Il 10 febbraio è stato resa pubblica una nota da parte dell’Istituto nazionale di previdenza sociale all’interno della quale si è voluto far luce su alcuni aspetti inerenti all’accesso all’indennità di disoccupazione.
Ecco quindi che cosa bisogna sapere prima di richiederla nel momento in cui ci si trova di fronte ad una fine involontaria del contratto di lavoro soprattutto se si parla di dimissioni fatti a seguito di una giusta causa.
Chi percepisce la Naspi deve venire a conoscenza di alcune novità che sono state introdotte in questo 2023.
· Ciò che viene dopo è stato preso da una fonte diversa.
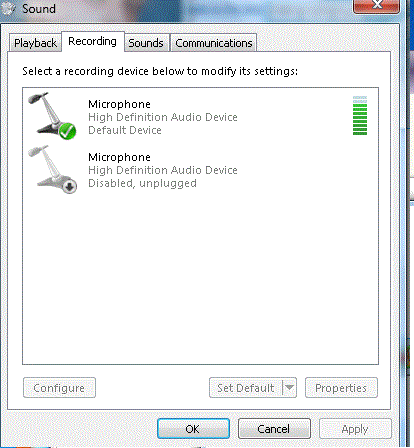Click the Apply button
Viewport: 414px width, 448px height.
click(x=355, y=429)
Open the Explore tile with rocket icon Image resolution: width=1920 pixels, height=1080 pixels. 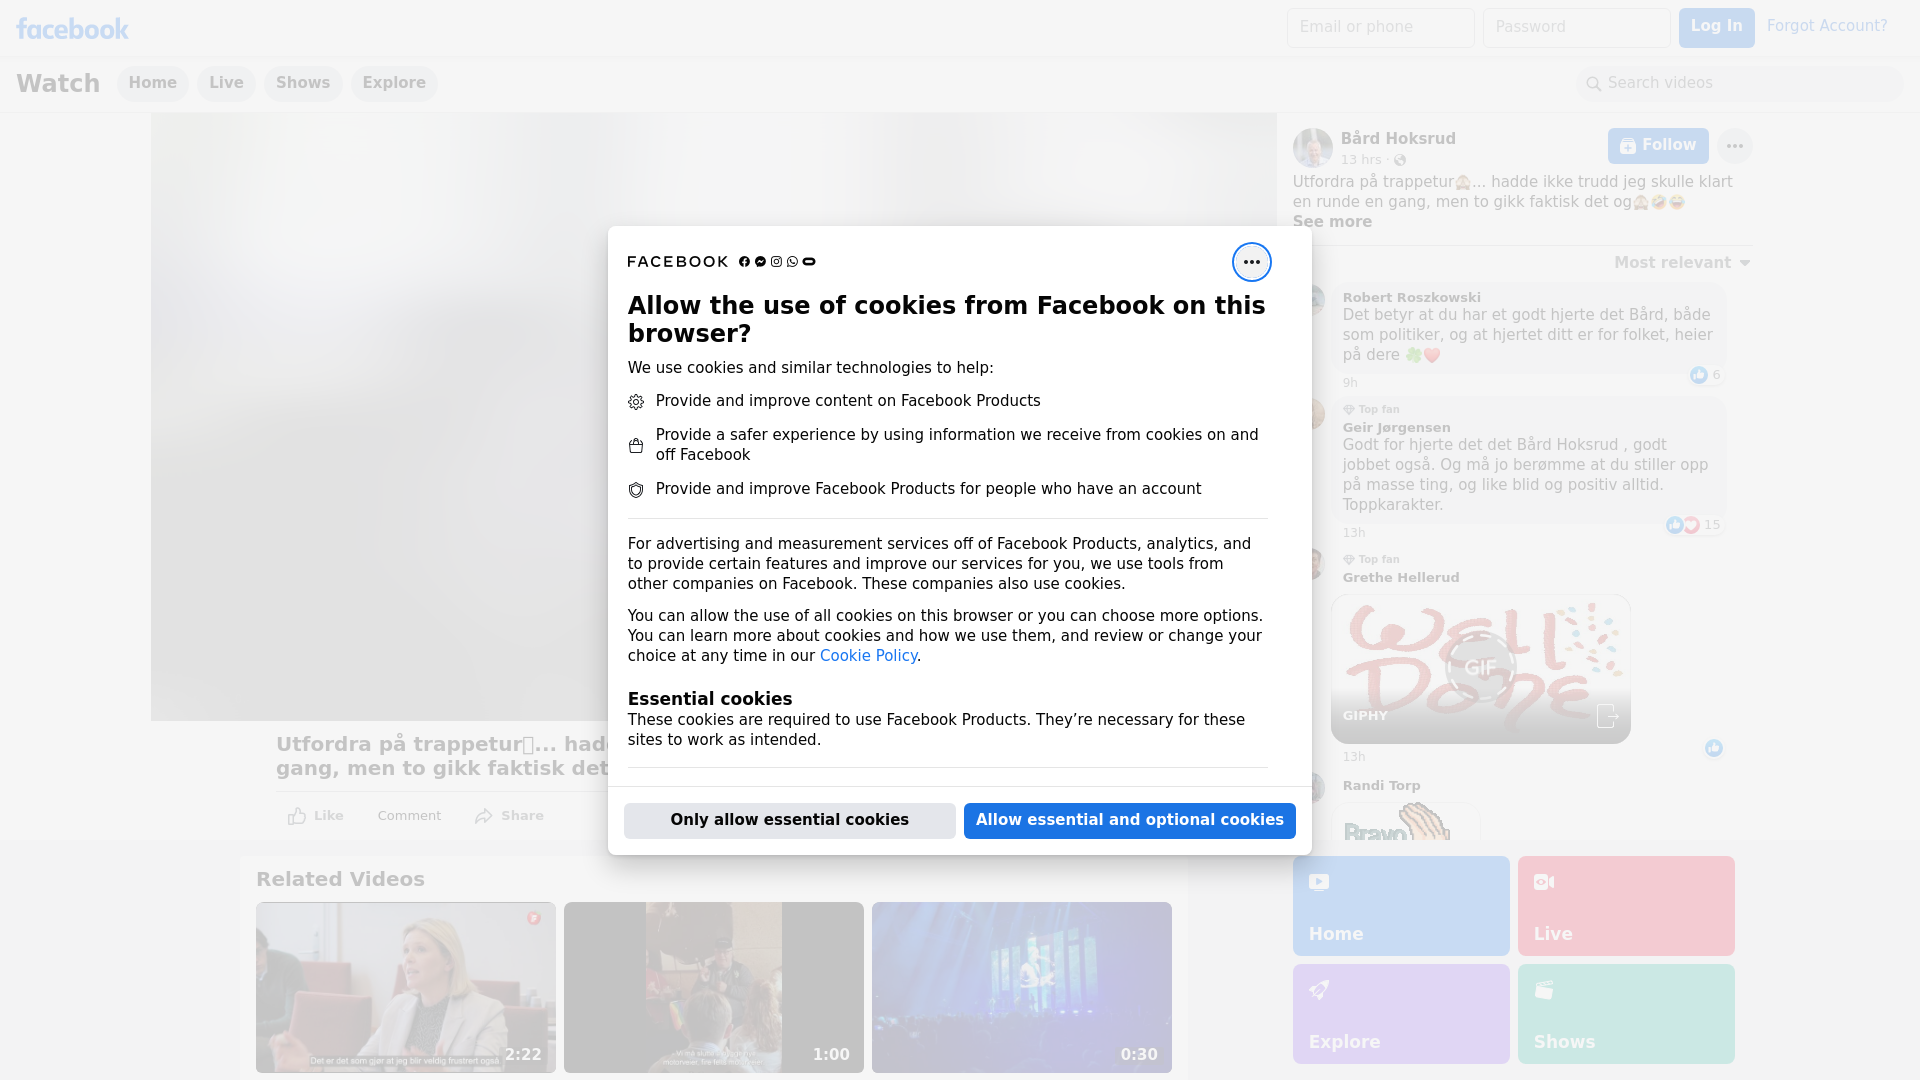tap(1400, 1013)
Infatti, attraverso una circolare che l’Inps ha pubblicato il 10 febbraio di quest’anno si è voluto fare chiarezza sulle modalità riguardo all’accesso all’indennità di disoccupazione che spiega, una volta per tutte, quella norma inerenti alla fine del lavoro accaduto in modo involontario. Si tratta di una situazione che sopraggiunge nel momento in cui la disoccupazione non è voluta oppure quando ci si dimette ma per una giusta causa.
A questo riquadro la norma risulta essere decisamente chiara in quanto analizza una situazione ben precisa: “Le eventuali dimissioni del lavoratore nel periodo di sospensione, tra la data della sentenza dichiarativa fino alla data della comunicazione del curatore, si intendono rassegnate per giusta causa, ma con effetto dalla data di apertura della liquidazione giudiziale”
Ma in cosa consiste in poche parole questa norma? In una circostanza del genere le dimissioni del lavoratore non rientrano nella categoria di un licenziamento per giusta causa ma si parla di un’involontaria perdita di lavoro. Ed è per questo motivo che in una situazione simile il dipendente avrà la possibilità di accedere alla Naspi.
Nel momento in cui si parla di dimissioni per giusta causa, è molto importante sapere che queste iniziano da quando si è dato vita alla liquidazione giudiziale e quindi risulta essere retroattivo se confrontata al momento in cui queste vengono rassegnate.
Ed è per questo motivo che il legislatore ha voluto stabilire che la domanda Naspi deve essere necessariamente presentata entro 68 giorni da quando ha fine il rapporto di lavoro.
Nel momento in cui invece ci si trovi di fronte ad una situazione di dimissioni per giusta causa a seguito di una sentenza, per dare la possibilità al lavoratore di presentare la domanda durante il periodo di sospensione, è importante seguire il termine di 68 giorni da quando sono state assegnate ai propri dimissioni. Quindi non bisogna far riferimento alla data in cui è cessato il rapporto di lavoro. Se questo termine temporale non viene rispettato, la decadenza scatta automaticamente al termine di 68 giorni.
Questo limite temporale viene utilizzato anche “in caso di ipotesi di recesso da parte del curatore, dalla data cioè in cui la comunicazione effettuata dal curatore medesimo è pervenuta a conoscenza del lavoratore, oppure anche nell’ipotesi della risoluzione di diritto, dalla data in cui il rapporto si intende risolto secondo la Legge”, proprio come afferma la nota divulgata dall’INPS.
Riguardo alla risoluzione di diritto, l’INPS ha affermato che questa si presenta al termine di 4 mesi da quando è stata aperta la liquidazione giudiziale anche se il curatore non ne ha reso pubblico il subentro.
Coloro che non rispettano quando stabilito, e quindi evitano di seguire i termini appena citati, corrono il rischio di non ricevere l’indennità di disoccupazione. Infine, proprio come ricorda l’INPS, la domanda per la Naspi dovrà essere inviata solo nel momento in cui sarà accompagnata anche dalla lettera di licenziamento o dimissioni.